COMPLETE THE FOLLOWING:
1. In the Spark issue update, which known bug about reading JSON files with case-sensitiveness does it mention?
2. Copy everything in the Spark issue update from "Christos Mantas updated" down to "related to it.".

EXTRACT TO READ:
* * * * * * *

You are viewing a plain text version of this content. The canonical link for it is here.
Posted to issues@spark.apache.org by "Christos Mantas (JIRA)" <ji...@apache.org> on 2018/01/11 10:07:00 UTC
[jira] [Updated] (SPARK-23041) Inconsistent `drop`ing of columns in dataframes

     [ https://issues.apache.org/jira/browse/SPARK-23041?page=com.atlassian.jira.plugin.system.issuetabpanels:all-tabpanel ]

Christos Mantas updated SPARK-23041:
------------------------------------
    Description: 
There is a known bug [SPARK-13493](https://issues.apache.org/jira/browse/SPARK-13493) when reading files in JSON format with case-sensitiveness. If eg. the file contains both "test" and "TEST", Catalyst will complain on some occasions (eg. when writing to a parquet file or creating an rdd from the df) with an error like this

org.apache.spark.sql.AnalysisException: Reference 'TEST' is ambiguous, could be: TEST#55L, TEST#57L.;

This bug is not about that error, but a very peculiar side-effect, related to it.

* * * * * * *

DATA:

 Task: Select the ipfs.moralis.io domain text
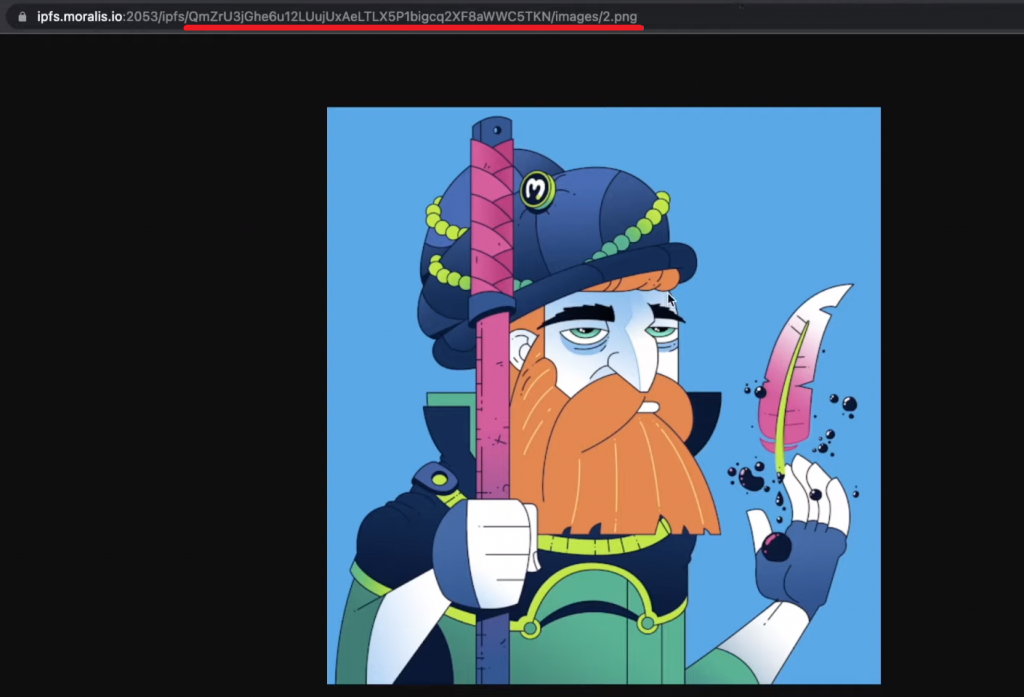pyautogui.click(x=80, y=16)
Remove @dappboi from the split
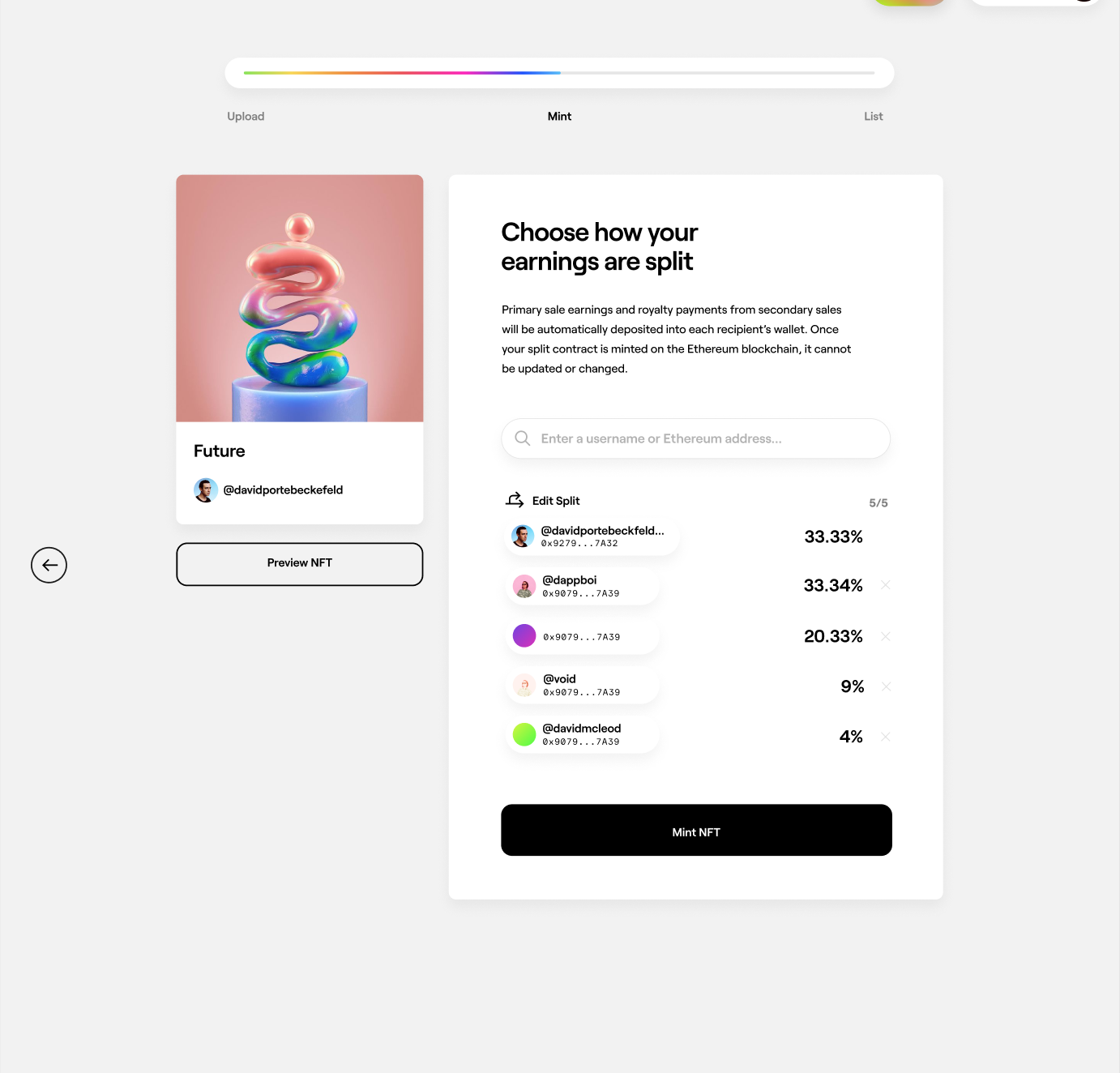1120x1073 pixels. [886, 585]
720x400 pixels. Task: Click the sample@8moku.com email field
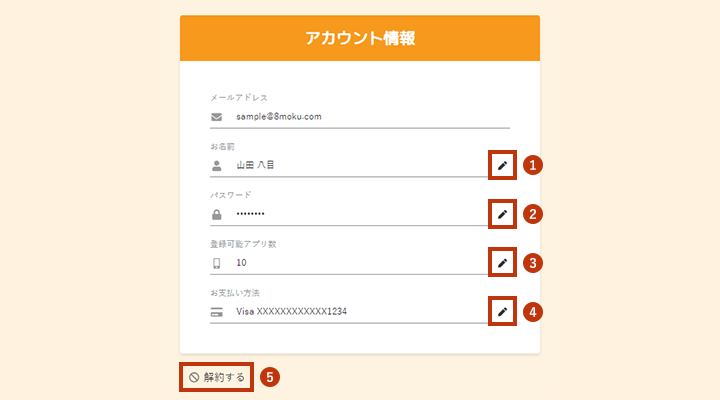(278, 117)
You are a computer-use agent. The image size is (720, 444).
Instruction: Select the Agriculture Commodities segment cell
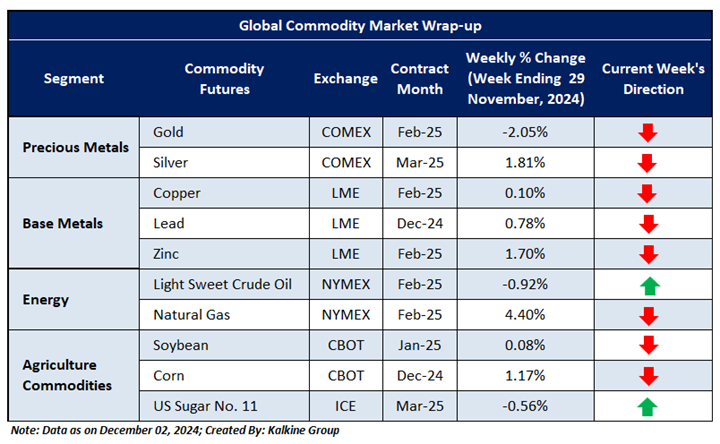pyautogui.click(x=68, y=375)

* * * * * * *

TASK SOLUTIONS:
1. SPARK-13493

2.
Christos Mantas updated SPARK-23041:
------------------------------------
    Description: 
There is a known bug [SPARK-13493](https://issues.apache.org/jira/browse/SPARK-13493) when reading files in JSON format with case-sensitiveness. If eg. the file contains both "test" and "TEST", Catalyst will complain on some occasions (eg. when writing to a parquet file or creating an rdd from the df) with an error like this

org.apache.spark.sql.AnalysisException: Reference 'TEST' is ambiguous, could be: TEST#55L, TEST#57L.;

This bug is not about that error, but a very peculiar side-effect, related to it.